#### Stored data
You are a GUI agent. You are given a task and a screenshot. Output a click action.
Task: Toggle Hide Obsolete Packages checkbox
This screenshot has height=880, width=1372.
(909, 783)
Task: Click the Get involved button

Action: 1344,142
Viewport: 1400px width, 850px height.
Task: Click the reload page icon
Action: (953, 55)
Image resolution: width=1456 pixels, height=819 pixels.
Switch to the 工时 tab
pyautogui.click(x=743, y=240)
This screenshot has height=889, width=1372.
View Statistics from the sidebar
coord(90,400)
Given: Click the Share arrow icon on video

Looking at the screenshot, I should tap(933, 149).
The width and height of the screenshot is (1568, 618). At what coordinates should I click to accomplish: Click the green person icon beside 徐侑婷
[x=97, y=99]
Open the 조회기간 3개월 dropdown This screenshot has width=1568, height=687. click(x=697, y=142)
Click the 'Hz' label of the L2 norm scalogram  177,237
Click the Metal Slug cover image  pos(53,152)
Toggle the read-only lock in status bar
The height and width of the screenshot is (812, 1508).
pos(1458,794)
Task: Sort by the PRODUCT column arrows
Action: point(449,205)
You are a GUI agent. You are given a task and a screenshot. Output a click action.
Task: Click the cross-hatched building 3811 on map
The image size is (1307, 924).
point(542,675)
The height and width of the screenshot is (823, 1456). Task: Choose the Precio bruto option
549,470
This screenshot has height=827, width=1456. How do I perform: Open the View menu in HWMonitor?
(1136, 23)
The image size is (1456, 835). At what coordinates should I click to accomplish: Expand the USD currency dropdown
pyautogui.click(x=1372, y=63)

#### Your assignment
Reproduce the data. Keep it exact.

#### Output for this task
You are a GUI agent. You are given a task and a screenshot. Output a click action.
Task: Toggle Hide Obsolete Packages checkbox
This screenshot has height=880, width=1372.
(909, 783)
Task: Click the Get involved button

Action: 1344,142
Viewport: 1400px width, 850px height.
Task: Click the reload page icon
Action: (953, 55)
Image resolution: width=1456 pixels, height=819 pixels.
Switch to the 工时 tab
pyautogui.click(x=743, y=240)
This screenshot has height=889, width=1372.
View Statistics from the sidebar
coord(90,400)
Given: Click the Share arrow icon on video

Looking at the screenshot, I should tap(933, 149).
The width and height of the screenshot is (1568, 618). At what coordinates should I click to accomplish: Click the green person icon beside 徐侑婷
[x=97, y=99]
Open the 조회기간 3개월 dropdown This screenshot has width=1568, height=687. click(x=697, y=142)
Click the 'Hz' label of the L2 norm scalogram  177,237
Click the Metal Slug cover image  pos(53,152)
Toggle the read-only lock in status bar
The height and width of the screenshot is (812, 1508).
pos(1458,794)
Task: Sort by the PRODUCT column arrows
Action: point(449,205)
You are a GUI agent. You are given a task and a screenshot. Output a click action.
Task: Click the cross-hatched building 3811 on map
The image size is (1307, 924).
point(542,675)
The height and width of the screenshot is (823, 1456). Task: Choose the Precio bruto option
549,470
This screenshot has height=827, width=1456. How do I perform: Open the View menu in HWMonitor?
(1136, 23)
The image size is (1456, 835). At what coordinates should I click to accomplish: Expand the USD currency dropdown
pyautogui.click(x=1372, y=63)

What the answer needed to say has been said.